# Any plans for FSN HD?



## vampirefish (Oct 19, 2004)

Does anyone know if there are plans for Dish to make our local FSN channel available in HD? I recently read a thread in which RSN was discussed, but not specifically this. I REALLY want to see my Mariner's in HD (here it's Fox Sports Net Northwest). The local cable company broadcasts this channel in HD! (sigh) :nono2:


----------



## Matthewmon (Jun 8, 2006)

What channel is FSN, I can't find it and I got to have it when college basketball season rolls around?


----------



## BFG (Jan 23, 2004)

you should have some form of an FSN in the 4xx range


----------



## vampirefish (Oct 19, 2004)

For me the FSN NW is 426.


----------



## Joe Clark (Jan 10, 2006)

vampirefish said:


> Does anyone know if there are plans for Dish to make our local FSN channel available in HD? I recently read a thread in which RSN was discussed, but not specifically this. I REALLY want to see my Mariner's in HD (here it's Fox Sports Net Northwest). The local cable company broadcasts this channel in HD! (sigh) :nono2:


According to a satellite guys thread I read recently, all the Fox regional sports HD networks will be rolled out, either in the fall of 2006 or the spring of 2007 (21total stations). I'm really looking forward to FS Midwest for Cardinals coverage in HD next year.


----------



## vampirefish (Oct 19, 2004)

Thanks, Joe... I'm looking forward to it!!


----------



## kdwebsol (Jan 29, 2006)

Joe Clark said:


> According to a satellite guys thread I read recently, all the Fox regional sports HD networks will be rolled out, either in the fall of 2006 or the spring of 2007 (21total stations). I'm really looking forward to FS Midwest for Cardinals coverage in HD next year.

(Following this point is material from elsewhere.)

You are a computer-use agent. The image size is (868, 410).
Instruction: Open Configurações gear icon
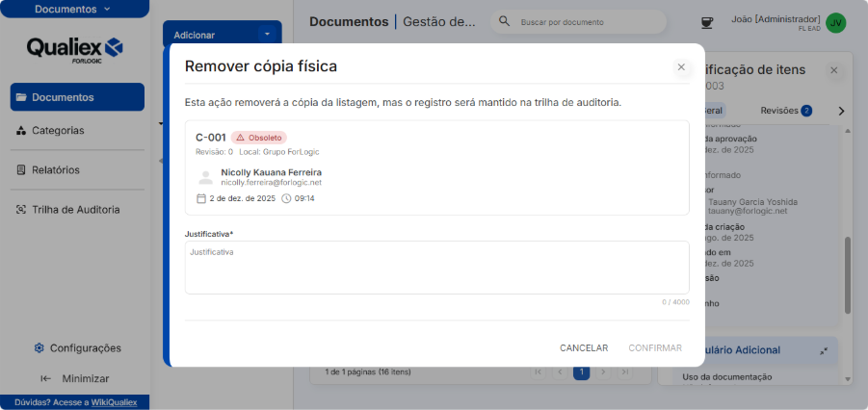point(39,347)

Does this include NESN for the Boston and Providence Markets.


----------



## Jim5506 (Jun 7, 2004)

They will concentrate on those providers that have the most HD content and those with whom they can make agreements. So two criteria must be met - have the HD and give it to me cheap.


----------



## kdwebsol (Jan 29, 2006)

Jim5506 said:


> They will concentrate on those providers that have the most HD content and those with whom they can make agreements.

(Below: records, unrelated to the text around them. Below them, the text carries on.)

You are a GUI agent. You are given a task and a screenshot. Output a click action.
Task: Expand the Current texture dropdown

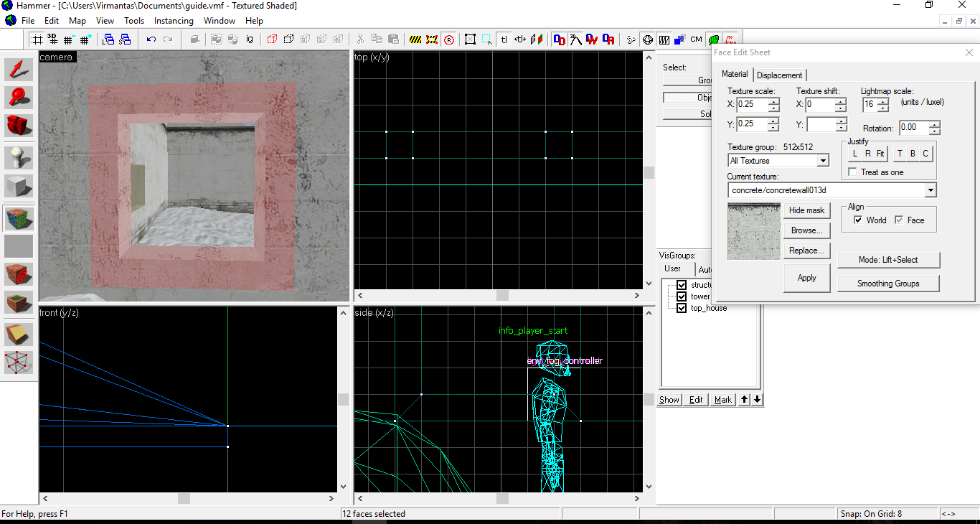coord(930,190)
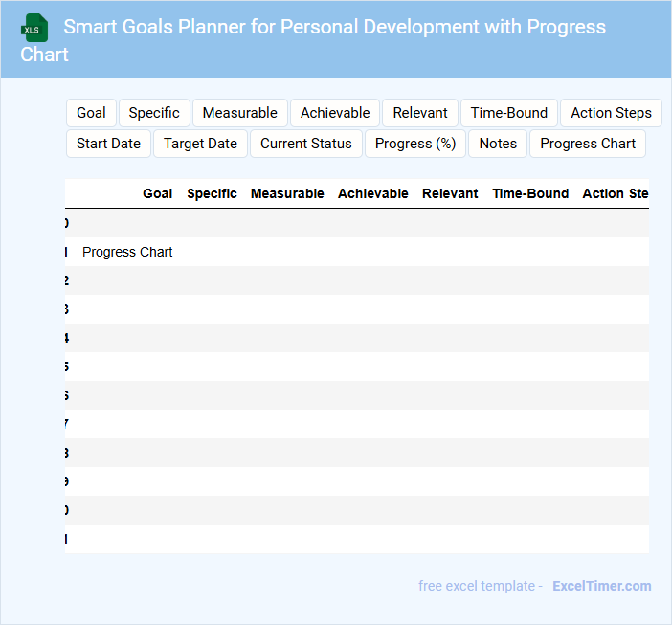The width and height of the screenshot is (672, 625).
Task: Click the Notes tag button
Action: 498,144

NESN in 24/7 HD. And I know of a lot of people in my area switching to satellite TV. Comcast is just costing to much and has a lot of outages and the digital pictures goes in and out all day long. Several people in my neighborhood say that have have family and friends that are having the same problem with cable. Cable is losing a lot of customers, 8 more that I know of in my neighborhood.

NESN is a big deal because people in New England love the Red Sox and I think Dish would win the satellite TV market with NESN in HD. I would rather have NESN before local channels in HD

Ken


----------